In Exodus, Moses asks for God’s name. God answers with a mysterious name, Ehyeh asher Ehyeh. All a translator can say for sure about it is that the Name of God is in the future tense. Some translate it, “I will be what I will be.” Again, things are not done, not finished: Judaism focuses on the future.
In the beginning of the Book of Ruth, the widow Naomi gives up hope. She says to her widowed daughters in law, “Even if I thought there was hope for me, even if I were married tonight and I also bore sons, should you wait for them to grow up?” One way to read the Book of Ruth is to say it is the story of how Naomi lost all hope of grandchildren – and then at the end, she gets a grandson. Ruth does mitzvot, Boaz does mitzvot, the people of Bethlehem do mitzvot, and hope is reborn.
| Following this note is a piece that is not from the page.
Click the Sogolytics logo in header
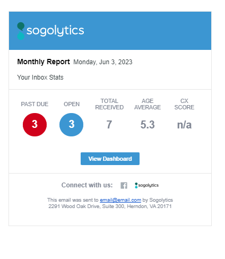 pos(50,31)
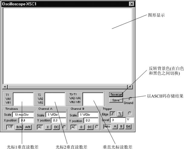This screenshot has width=184, height=149.
Task: Click the scrollbar right arrow
Action: (x=130, y=87)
Jewish hope is not mindless optimism. It looks at a difficult, sometimes cruel world and says, “We can fix this.” Sometimes it has to be very tough-minded. As Yehuda Amichai wrote in his poem Ein Yahav, “And I said to myself: That’s true, hope needs to be like barbed wire to keep out despair, hope must be a mine field.” Those are ugly images, but I think the poet is onto something important: the opposite of hope is despair, and we must guard against despair for hope to survive.
Many of the Jewish texts that speak of hope talk about hope in God. That may be very comforting for believers in a personal God, or it may be a challenge, if our idea of God is more abstract. When I read those texts, I remember that we are God’s hands in the world. God is still creating the world, but now God does it with our hands, our brains, and our determination.
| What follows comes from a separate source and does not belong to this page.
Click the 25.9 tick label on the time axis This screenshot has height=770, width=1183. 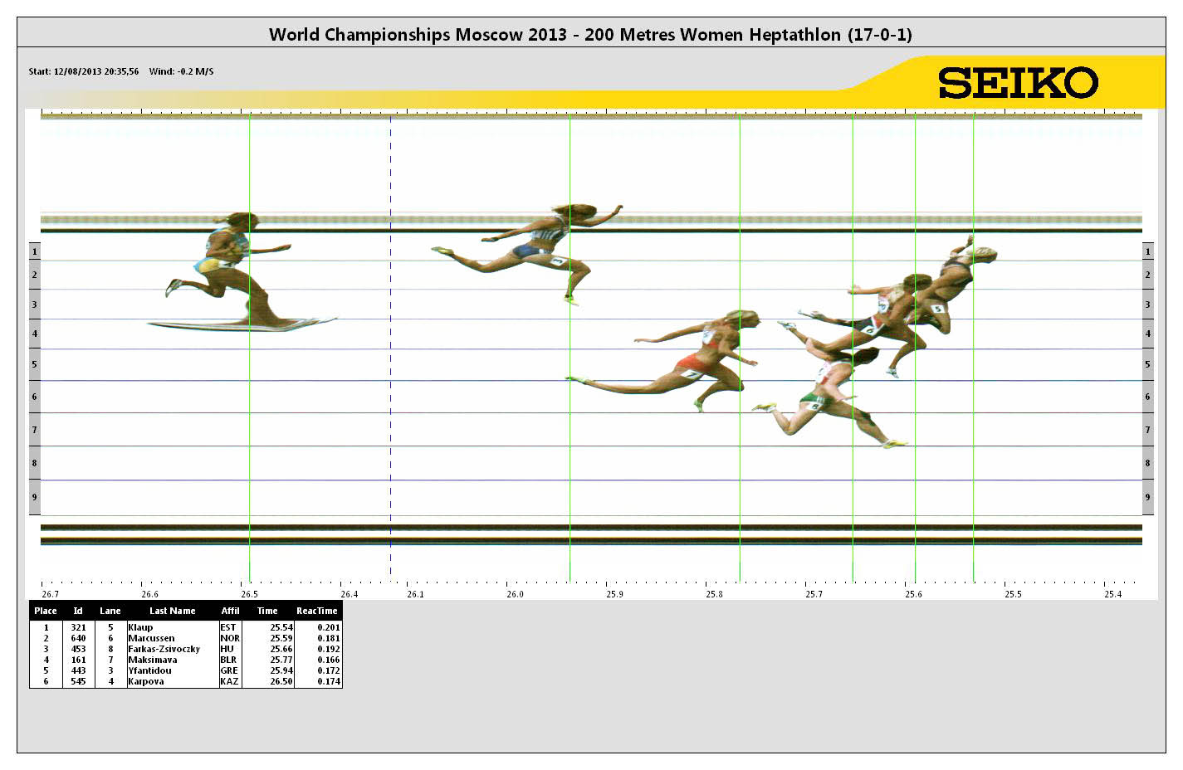[x=614, y=594]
How does that work? A person who lives a life of Torah does their best to keep the mitzvot, the commandments in the Torah. They are following God’s directions as expressed in our Torah. When such a person feeds the hungry, God is feeding the hungry. When such a person welcomes a stranger, God is welcoming that stranger. When a person who lives a life of Torah takes action to save the earth, God is saving the earth. No single human being can accomplish much by themselves, but we are not alone: we are part of Am Yisrael, the Jewish People, in all our diverse splendor. We are the erev rav, the mixed multitude, who left Egypt together, Jews and people who love Jews or who dwell with Jews, and all together, living lives of Torah, there is hope: we’ve got this.
So now I look out through this screen at all of you, and I feel my faith renewed. Members of this congregation stepped up this High Holidays to take care of one another while Rabbi Bridget was injured. You are continuing to do mitzvot even while your rabbi and teacher has to be out sick. You lift one another up, you speak kindly and truthfully, you do what needs to be done.
That is Jewish hope.
We have what it takes to survive difficult times, to learn what can be learned, to record what can be recorded, to remember those who need to be remembered. We can do this.
As Rabbi Sacks wrote, no Jew can be a mindless optimist, knowing what we know about how low humanity can go. But Jews – and those who love Jews – can face reality, and have a quiet resolve that we will do our part to heal this troubled world. We will not give up hope.
So I want to finish this sermon tonight with a quotation from the end of Psalm 27, a psalm about hope,
A psalm that challenges us to keep walking forward, to keep on keeping mitzvot, to keep on doing what needs to be done in the world:
Kaveh el Adonai, hazak v’amatz libehkha, ukaveh el Adonai —
Hope in the Eternal One;
be strong and of good courage!
O hope in the Eternal, hope in one another.
“Chazak v’amatz” – be strong and of good courage – let’s say it together, to each other — chazak v’amatz!
Keyn y-hi ratzon, may it be God’s will. Amen.